Background

Securing web servers, in particular, hardening Apache to protect vulnerable websites or web applications with The Daily WTF quality code, is a main part of my job. I also mentor the Apache Configuration subforum of SitePoint. I first presented this article at SecureCon 2006 as a 40 min talk, then submitted it as a paper and presented it at the SAGE-AU 2006 conference in Canberra.

Abstract

Web servers are always among the most vulnerable due to their nature of being open to access from everyone. As companies and organizations take advantage of the considerable benefits that Internet technologies offer, the task of securing a web server to protect web services and sensitive data can become overwhelming for, in most cases, a lone web administrator. There are countless rogue bots and script kiddies wandering about ready to pounce on web servers hosting insecure and unpatched web applications.

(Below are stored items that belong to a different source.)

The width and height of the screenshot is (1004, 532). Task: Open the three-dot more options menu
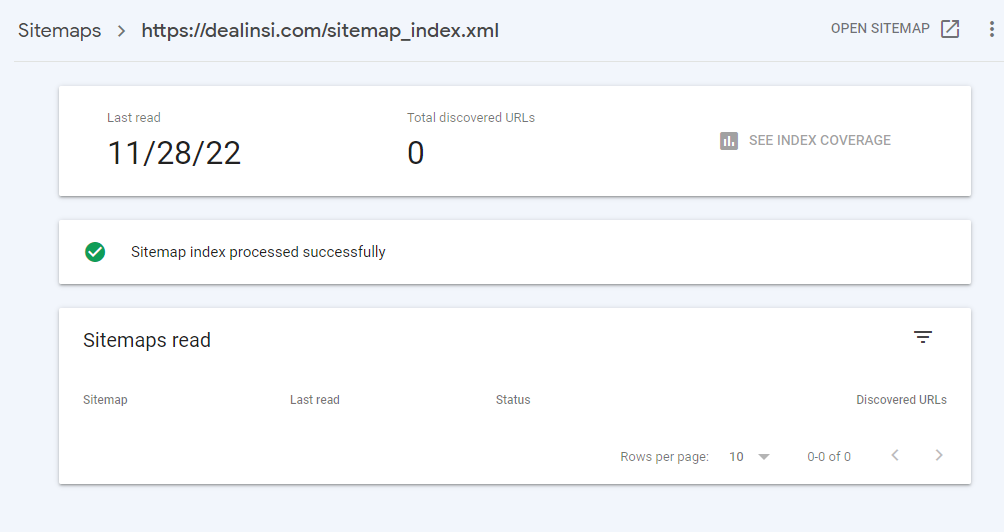tap(991, 29)
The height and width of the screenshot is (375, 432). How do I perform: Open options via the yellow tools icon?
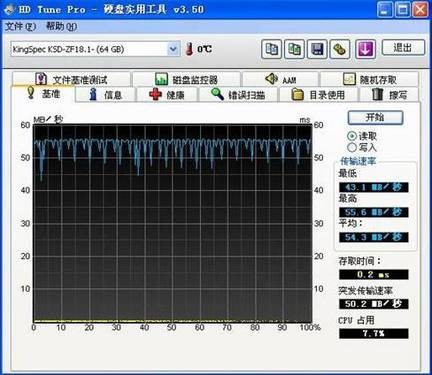(340, 49)
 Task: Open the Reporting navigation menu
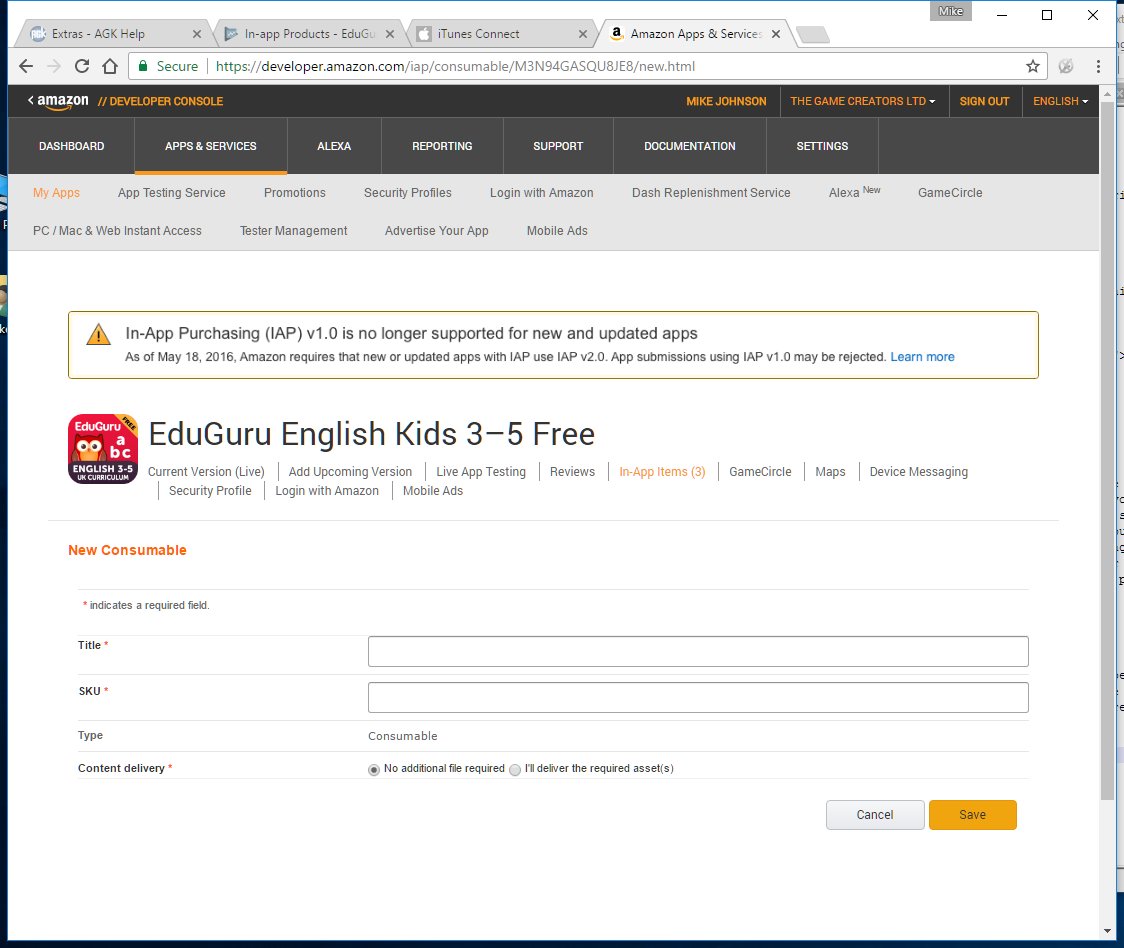coord(442,146)
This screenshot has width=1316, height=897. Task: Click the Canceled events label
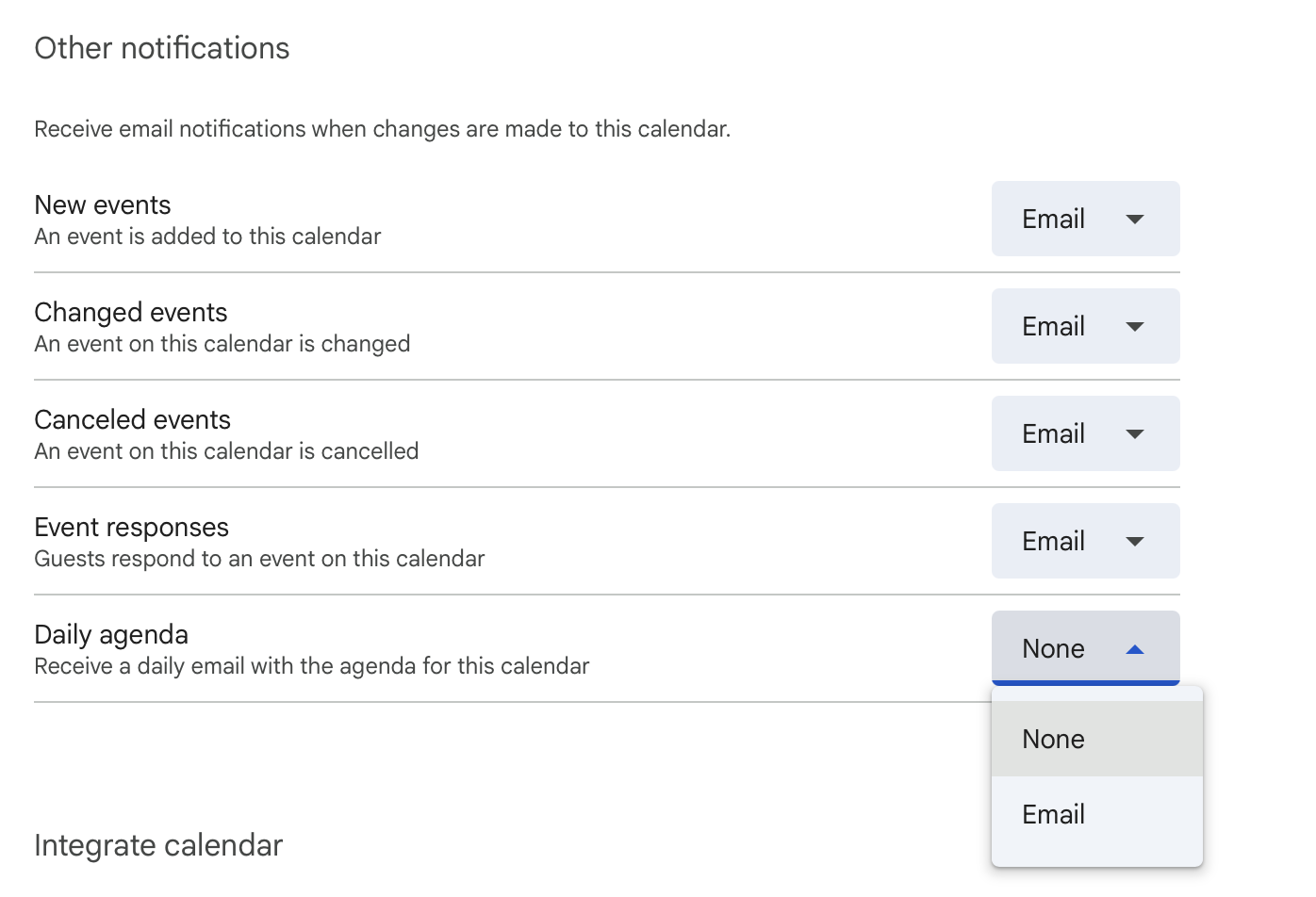pos(133,420)
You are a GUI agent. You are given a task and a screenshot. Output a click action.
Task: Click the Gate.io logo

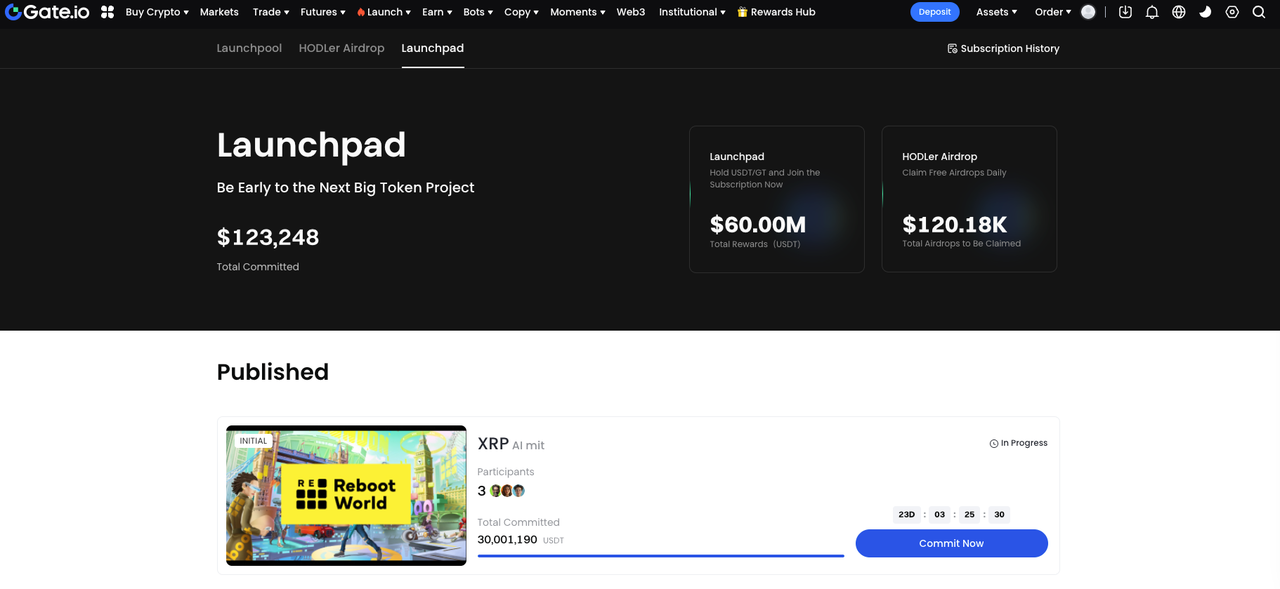tap(48, 12)
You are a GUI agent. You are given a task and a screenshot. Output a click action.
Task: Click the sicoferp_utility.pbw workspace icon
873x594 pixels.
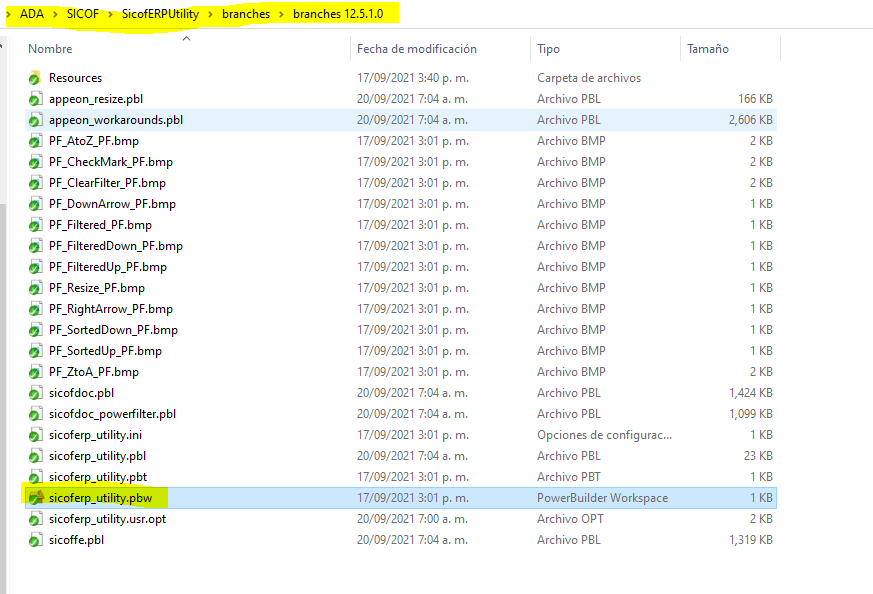[x=35, y=497]
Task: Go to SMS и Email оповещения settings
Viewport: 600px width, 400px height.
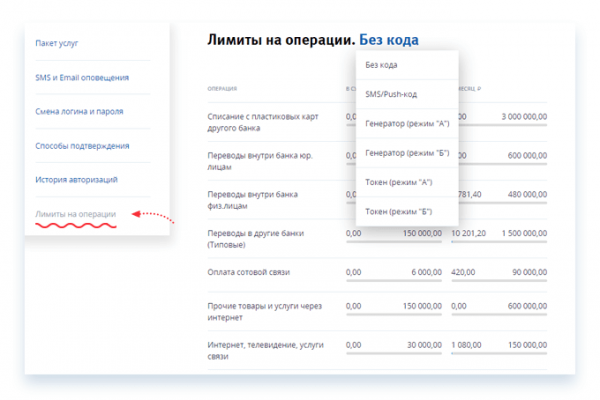Action: [82, 78]
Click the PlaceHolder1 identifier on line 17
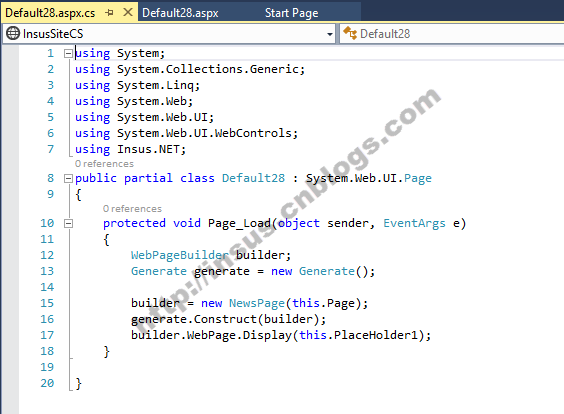The image size is (564, 414). pyautogui.click(x=376, y=335)
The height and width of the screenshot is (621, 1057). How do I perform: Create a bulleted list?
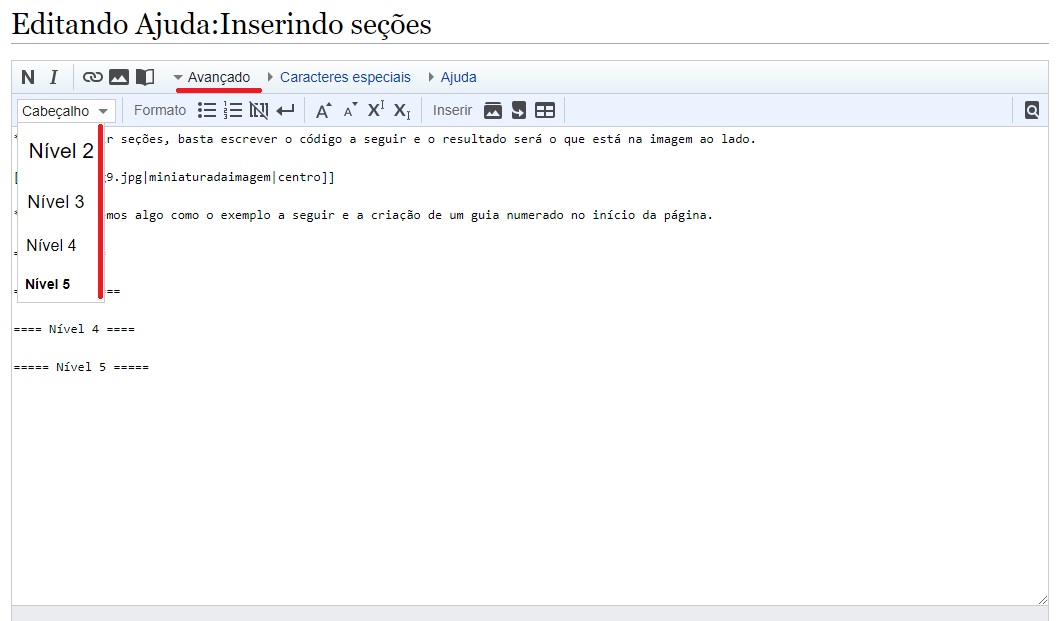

The aim of this paper is to provide a comprehensive view of security enhancements made to the deployment and maintenance processes of websites through Apache configurations and modules, particularly mod_security. The examples are limited to the popular LAMP (Linux/Apache/MySQL/PHP), but the techniques introduced here can also be applied to other platforms. While there are more layers of security needed to provide complete protection for a web server, the one for discourse here will be the web server daemon (Apache) layer with a touch on web applications written in PHP.

In the first half, I will provide a walk-through for securely deploying websites with hardened Apache virtual host configurations. In the second half, I will present mod-security, the open source web application firewall, with its basic and enhanced rule sets, real examples of it in action against web exploits and how to manage a mod-security enabled web server.

Introduction

Web servers, due to their nature of being open to access from the whole Internet, need the most attention when it comes to security. There are many layers of security required to protect a web server, and this paper will address the web server daemon layer, in particular, Apache [HREF3] - the most popular web server on the Internet - and its accompanying modules.

The web server, Apache, has direct access to all web streams and requests that are sent to web applications that it hosts. There are many modules available for Apache that can intercept and analyze the requests before they are delivered to web applications. They allow web administrators to specify security-related rules that can filter out malicious requests that could compromise the web server through vulnerabilities in web applications.

As more and more services become web-based, the popularity of web applications has increased exponentially. Unfortunately, they also carry many vulnerabilities, such as: SQL injection, shell command execution, cross-site scripting, remote file inclusion, comment spams, etc. The consequences of these attacks can range from annoyances like comment spam on blogs, to sneakily inserted phishing scams on websites, unbeknownst to the owners and webmasters, to leaks of sensitive database information and totally compromised web servers that could be used for crimes.

Web administrators have to deal with these attacks hourly, on every single website they manage. Protecting a host of web applications, some of which may not receive timely patches and updates to counter those exploits, can be overwhelming for them. This paper will present solutions to security at web server daemon level to counter exploits, using a blackbox-like approach to web applications. It consists of two parts. The first part will show the hardening of Apache configuration for websites using its security-related modules. The second part will introduce mod_security, a module of Apache and a web application firewall, which is essentially an intrusion detection and prevention layer for websites.